Countered McKnight: “The plaintiffs absolutely have not shown extreme partisan outliers. I ask the court to find the definition of ‘extreme partisan gerrymandering’ [in the constitution]. You will not find it.”
Strach, a veteran of such arguments in various states, bore in on whether the court should play a role in defining or limiting the scope of the general assembly in its constitutionally assigned role of drawing electoral maps.
“If we believe it [the court] can divine some standard no appellate court has before, is it going to be a legislative standard?” he asked. “The court is going to have to make decisions on standards out of whole cloth, like the legislature would do.
“The court could say: ‘Legislators, this is how we would define particulars.’ Which elections could be used for that. … The court would have to tell legislators how to handle ‘cracking’ and ‘packing.’ Do you pack one district if you pack another?
“What is an acceptable map.
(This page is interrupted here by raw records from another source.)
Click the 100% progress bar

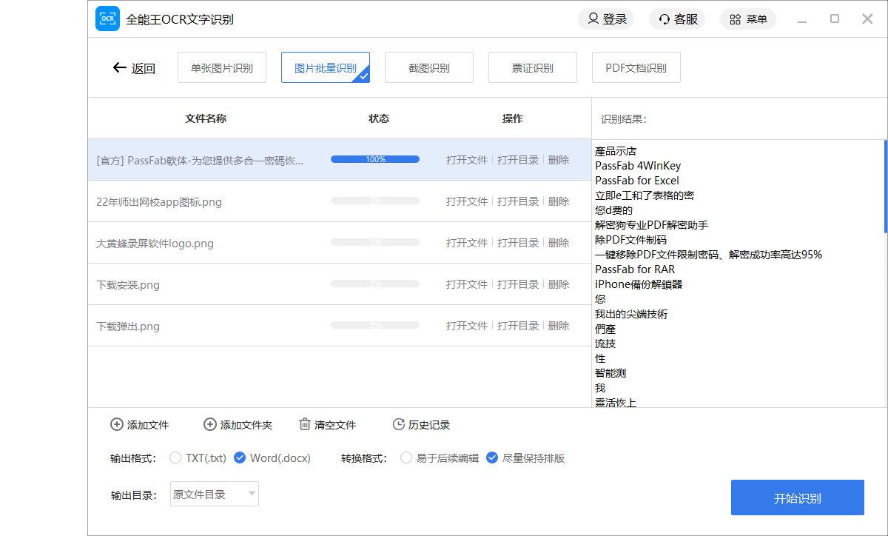pos(375,158)
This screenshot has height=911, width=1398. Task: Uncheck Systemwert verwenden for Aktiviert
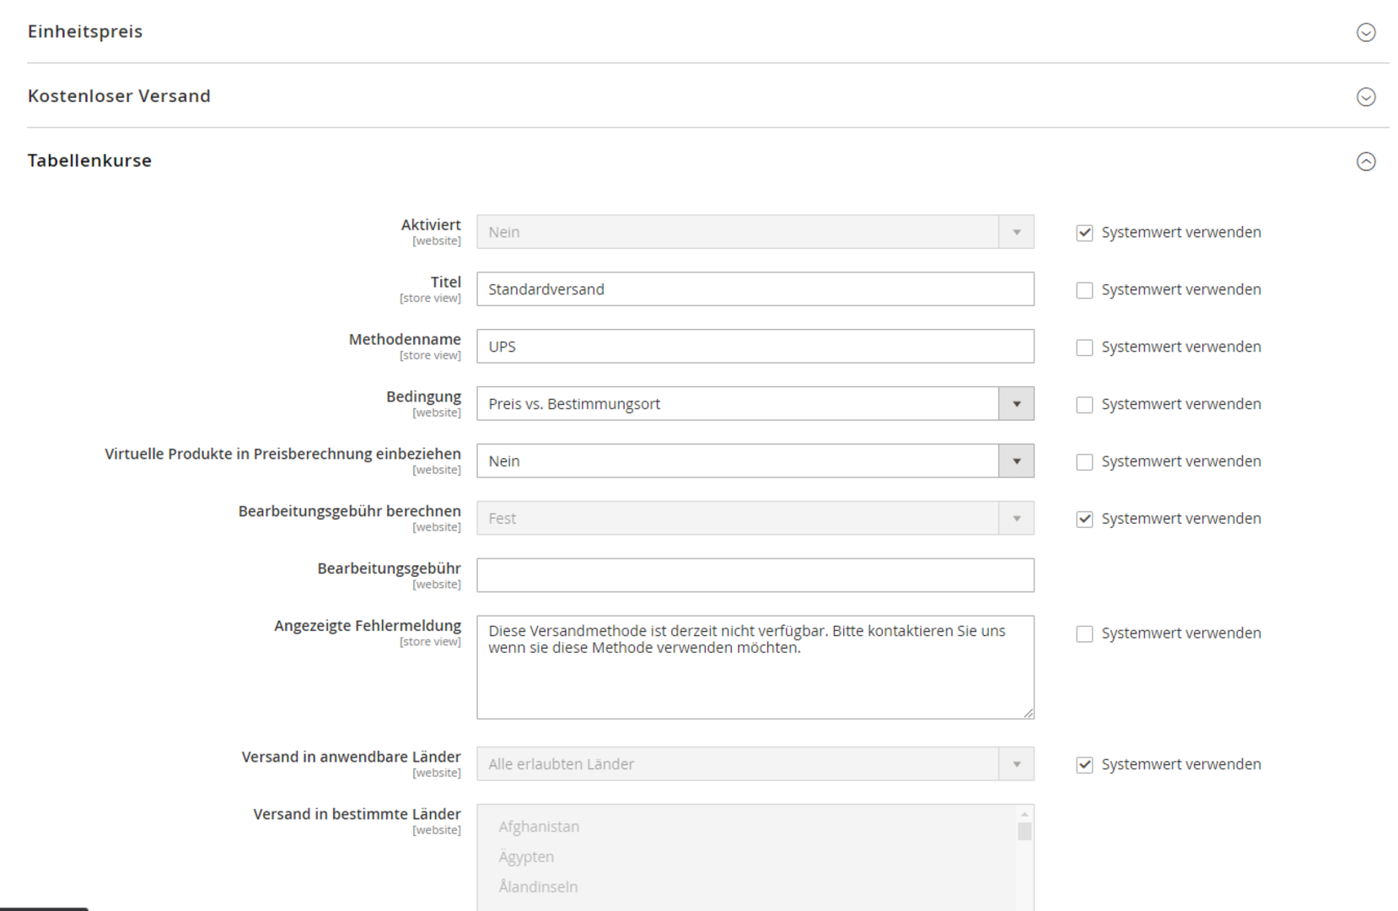tap(1084, 233)
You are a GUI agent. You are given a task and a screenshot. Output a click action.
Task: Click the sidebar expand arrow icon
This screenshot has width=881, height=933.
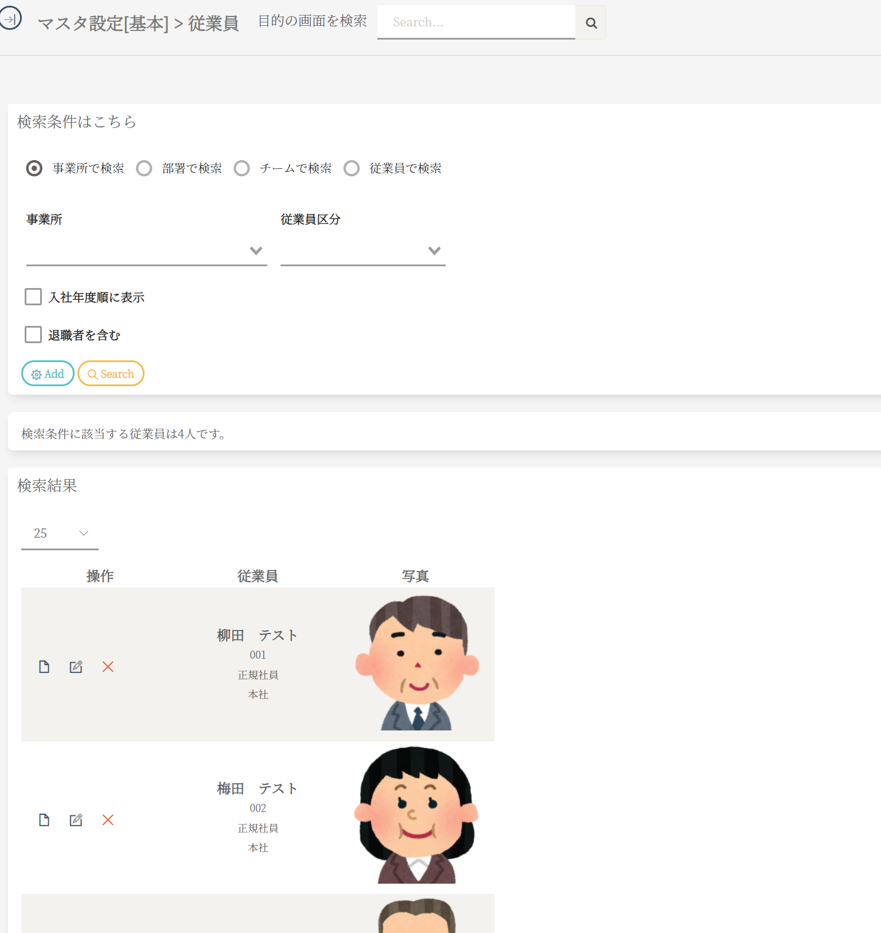[x=10, y=18]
What is ‘extreme’ vs. what is ‘permissible’? … This court would have to provide policy decisions.”
Asked Hudson: “Doesn’t the constitution allow us to look at the constitutionality of this?”
Strach pointed out that North Carolina’s constitution is vague on these issues. He cited states that have introduced redistricting commissions – an idea that has never risen above bills relegated to committees in North Carolina – or in Florida where gerrymandering was defined in an amendment to the state constitution.
“We’ve not been close [to doing that] in North Carolina,” he said. “The court would be doing that for the people.”
The court’s role
Strach in his arguments also pointed out that computer models don’t take in the human factor. He mentioned state senate districts for Guilford and Rockingham counties, which he said were drawn by Democrats and approved in the Senate by Democrats.
“Computers said those were partisan gerrymanders,” he said. “How can that be true? The computer didn’t know those maps were drawn by Democrats. … If you rely on simulations you are destined to cause more problems than you solve.”
And then he sort of warned justices about setting definitions and drawing lines and defining how legislators should be acting. He said there are those in the public who were starting to doubt the court’s independence based on the fact there even was an appeal of these maps.
“Some groups are thinking the court is acting like a legislative body,” he said. “The court has an obligation to protect the reputation of the court. “Because of the existence of this case people are convinced the court is being a partisan actor.”